What you should do:
Retype only the lines at the head of the records, first through the one with "Given: Click the path", exactly as written.

══ Dataset ══

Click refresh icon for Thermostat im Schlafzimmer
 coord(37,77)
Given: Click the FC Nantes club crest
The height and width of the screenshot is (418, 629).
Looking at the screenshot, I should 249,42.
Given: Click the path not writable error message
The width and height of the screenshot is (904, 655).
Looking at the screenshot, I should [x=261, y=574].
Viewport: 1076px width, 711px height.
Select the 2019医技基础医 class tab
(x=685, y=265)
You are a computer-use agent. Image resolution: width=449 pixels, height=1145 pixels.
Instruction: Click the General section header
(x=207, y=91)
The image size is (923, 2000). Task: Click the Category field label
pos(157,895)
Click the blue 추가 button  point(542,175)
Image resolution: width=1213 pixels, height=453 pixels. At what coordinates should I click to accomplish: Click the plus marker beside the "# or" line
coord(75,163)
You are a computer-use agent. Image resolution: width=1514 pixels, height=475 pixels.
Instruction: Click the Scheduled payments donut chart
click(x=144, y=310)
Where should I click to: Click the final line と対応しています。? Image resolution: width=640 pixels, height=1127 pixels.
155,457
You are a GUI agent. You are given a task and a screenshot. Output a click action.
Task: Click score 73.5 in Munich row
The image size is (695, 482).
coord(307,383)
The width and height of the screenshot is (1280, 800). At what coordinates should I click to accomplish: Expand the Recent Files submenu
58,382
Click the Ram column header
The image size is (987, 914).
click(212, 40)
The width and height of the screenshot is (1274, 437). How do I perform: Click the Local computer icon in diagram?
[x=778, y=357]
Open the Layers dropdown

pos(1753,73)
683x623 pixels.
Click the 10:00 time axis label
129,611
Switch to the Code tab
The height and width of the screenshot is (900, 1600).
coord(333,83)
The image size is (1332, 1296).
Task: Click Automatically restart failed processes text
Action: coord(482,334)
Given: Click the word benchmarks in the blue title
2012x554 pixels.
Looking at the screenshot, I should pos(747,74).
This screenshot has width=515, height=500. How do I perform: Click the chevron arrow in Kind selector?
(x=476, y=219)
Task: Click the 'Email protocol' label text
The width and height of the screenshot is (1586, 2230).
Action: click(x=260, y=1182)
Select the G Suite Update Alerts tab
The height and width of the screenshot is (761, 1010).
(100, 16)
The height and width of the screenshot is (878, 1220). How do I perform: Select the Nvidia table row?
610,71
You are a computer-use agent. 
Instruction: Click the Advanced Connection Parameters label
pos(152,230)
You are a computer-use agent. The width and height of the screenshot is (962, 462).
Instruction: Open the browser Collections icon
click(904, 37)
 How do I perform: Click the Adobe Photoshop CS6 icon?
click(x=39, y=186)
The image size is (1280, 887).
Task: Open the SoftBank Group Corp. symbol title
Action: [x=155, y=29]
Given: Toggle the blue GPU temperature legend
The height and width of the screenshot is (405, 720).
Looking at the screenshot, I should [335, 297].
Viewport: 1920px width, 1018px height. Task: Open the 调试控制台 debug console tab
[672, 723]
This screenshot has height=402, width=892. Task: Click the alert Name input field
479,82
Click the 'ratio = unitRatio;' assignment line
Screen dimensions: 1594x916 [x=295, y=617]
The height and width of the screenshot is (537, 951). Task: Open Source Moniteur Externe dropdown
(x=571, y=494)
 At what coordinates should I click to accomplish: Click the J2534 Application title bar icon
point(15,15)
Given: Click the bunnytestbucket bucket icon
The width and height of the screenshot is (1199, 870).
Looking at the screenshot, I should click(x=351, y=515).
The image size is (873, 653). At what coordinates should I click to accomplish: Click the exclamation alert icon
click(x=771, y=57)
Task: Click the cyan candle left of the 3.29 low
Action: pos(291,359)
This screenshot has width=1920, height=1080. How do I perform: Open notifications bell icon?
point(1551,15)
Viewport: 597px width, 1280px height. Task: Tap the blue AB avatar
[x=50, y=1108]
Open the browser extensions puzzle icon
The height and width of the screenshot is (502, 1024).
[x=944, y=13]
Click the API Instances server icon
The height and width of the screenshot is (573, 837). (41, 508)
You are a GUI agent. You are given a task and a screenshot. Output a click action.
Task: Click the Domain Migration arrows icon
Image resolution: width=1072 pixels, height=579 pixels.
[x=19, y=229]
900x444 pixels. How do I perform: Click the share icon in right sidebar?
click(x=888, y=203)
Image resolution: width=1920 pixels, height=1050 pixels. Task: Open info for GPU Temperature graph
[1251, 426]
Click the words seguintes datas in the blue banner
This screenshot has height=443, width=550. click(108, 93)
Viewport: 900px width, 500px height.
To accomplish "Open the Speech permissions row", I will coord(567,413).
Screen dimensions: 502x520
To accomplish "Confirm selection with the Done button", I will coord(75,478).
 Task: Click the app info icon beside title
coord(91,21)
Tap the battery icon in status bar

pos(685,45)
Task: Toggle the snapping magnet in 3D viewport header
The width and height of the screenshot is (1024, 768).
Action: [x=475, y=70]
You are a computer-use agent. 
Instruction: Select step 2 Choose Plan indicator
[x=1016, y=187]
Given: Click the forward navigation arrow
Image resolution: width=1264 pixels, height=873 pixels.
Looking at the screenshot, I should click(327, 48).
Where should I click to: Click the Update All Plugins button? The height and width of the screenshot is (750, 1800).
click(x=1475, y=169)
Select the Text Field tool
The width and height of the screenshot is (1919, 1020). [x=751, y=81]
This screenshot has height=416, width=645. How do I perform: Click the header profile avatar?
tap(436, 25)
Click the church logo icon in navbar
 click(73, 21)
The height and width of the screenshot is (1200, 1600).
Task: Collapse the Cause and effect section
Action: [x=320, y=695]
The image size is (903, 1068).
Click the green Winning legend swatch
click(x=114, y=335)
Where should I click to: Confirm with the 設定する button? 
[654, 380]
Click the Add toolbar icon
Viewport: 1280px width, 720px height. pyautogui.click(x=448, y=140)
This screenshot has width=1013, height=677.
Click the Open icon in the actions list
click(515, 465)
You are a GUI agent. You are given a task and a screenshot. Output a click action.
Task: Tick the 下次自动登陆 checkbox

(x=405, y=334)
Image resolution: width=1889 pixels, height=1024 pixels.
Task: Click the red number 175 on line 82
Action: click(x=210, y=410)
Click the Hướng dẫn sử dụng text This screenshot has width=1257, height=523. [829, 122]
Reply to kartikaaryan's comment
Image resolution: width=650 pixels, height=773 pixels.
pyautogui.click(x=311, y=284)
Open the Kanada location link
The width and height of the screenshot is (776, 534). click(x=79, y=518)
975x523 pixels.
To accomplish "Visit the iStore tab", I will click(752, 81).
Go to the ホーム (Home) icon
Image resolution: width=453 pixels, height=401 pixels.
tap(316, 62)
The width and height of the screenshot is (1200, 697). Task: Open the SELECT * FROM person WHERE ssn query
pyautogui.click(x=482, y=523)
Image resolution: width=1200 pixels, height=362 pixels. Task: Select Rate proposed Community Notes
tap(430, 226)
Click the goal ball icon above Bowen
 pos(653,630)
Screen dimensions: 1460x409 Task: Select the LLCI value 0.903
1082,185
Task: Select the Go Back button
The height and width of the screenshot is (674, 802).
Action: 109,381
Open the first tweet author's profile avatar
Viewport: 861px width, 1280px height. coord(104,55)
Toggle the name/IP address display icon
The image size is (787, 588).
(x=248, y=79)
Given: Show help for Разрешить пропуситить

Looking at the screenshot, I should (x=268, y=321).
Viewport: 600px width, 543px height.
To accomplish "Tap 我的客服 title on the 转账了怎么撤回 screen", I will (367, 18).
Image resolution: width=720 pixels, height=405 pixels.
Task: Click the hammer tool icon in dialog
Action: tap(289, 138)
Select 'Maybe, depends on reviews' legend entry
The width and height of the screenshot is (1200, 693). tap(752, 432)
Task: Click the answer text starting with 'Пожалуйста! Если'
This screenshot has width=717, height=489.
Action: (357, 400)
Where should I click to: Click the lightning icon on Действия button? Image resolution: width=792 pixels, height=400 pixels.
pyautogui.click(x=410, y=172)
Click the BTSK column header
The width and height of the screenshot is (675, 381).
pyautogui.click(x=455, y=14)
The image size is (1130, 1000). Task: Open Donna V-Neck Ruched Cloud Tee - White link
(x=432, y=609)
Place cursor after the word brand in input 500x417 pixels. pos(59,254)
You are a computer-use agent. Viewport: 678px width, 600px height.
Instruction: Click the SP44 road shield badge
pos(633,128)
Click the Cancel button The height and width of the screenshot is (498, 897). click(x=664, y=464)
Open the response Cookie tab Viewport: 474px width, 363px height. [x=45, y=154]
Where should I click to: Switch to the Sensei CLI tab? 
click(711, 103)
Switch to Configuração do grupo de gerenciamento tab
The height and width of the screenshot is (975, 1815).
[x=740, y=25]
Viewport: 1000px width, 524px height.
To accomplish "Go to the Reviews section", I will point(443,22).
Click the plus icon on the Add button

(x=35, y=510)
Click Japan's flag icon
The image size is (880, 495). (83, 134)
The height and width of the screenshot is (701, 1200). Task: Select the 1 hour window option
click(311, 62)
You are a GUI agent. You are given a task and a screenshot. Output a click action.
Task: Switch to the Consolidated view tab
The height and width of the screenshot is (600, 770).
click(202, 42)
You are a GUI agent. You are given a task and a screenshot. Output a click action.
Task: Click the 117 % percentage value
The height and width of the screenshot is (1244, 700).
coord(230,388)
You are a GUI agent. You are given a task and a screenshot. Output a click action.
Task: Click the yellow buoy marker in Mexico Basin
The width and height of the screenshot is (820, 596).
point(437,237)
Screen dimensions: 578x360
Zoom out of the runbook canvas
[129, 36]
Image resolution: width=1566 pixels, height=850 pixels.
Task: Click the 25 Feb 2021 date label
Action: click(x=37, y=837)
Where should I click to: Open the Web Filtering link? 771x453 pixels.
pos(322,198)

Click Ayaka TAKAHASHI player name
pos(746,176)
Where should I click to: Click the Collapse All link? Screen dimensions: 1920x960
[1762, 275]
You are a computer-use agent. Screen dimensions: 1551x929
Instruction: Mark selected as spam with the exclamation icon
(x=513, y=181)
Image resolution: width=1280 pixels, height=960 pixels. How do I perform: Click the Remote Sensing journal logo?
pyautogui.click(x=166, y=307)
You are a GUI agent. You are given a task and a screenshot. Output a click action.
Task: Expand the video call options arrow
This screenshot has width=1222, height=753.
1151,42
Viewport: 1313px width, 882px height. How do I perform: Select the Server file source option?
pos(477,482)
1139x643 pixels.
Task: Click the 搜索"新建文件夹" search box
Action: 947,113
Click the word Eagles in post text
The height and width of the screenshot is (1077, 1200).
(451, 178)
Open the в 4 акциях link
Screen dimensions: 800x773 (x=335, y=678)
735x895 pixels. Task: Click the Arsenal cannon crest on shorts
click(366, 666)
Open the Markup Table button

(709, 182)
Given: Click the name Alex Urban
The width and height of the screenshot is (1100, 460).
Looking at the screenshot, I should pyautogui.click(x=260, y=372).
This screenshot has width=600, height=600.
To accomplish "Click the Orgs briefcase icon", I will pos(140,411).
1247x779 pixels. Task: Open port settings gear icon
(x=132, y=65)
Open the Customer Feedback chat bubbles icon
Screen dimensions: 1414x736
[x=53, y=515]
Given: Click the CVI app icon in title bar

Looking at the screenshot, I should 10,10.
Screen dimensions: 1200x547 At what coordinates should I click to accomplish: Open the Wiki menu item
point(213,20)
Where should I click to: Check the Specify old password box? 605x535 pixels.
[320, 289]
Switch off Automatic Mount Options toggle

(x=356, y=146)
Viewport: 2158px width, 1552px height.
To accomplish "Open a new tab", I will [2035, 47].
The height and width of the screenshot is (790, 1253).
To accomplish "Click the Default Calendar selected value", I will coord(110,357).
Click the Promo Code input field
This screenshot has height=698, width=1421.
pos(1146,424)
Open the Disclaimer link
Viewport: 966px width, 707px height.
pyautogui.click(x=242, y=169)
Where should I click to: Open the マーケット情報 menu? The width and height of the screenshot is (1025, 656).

═══

Expected output:
Click refresh icon for Thermostat im Schlafzimmer
 coord(37,77)
Given: Click the FC Nantes club crest
The height and width of the screenshot is (418, 629).
Looking at the screenshot, I should 249,42.
Given: Click the path not writable error message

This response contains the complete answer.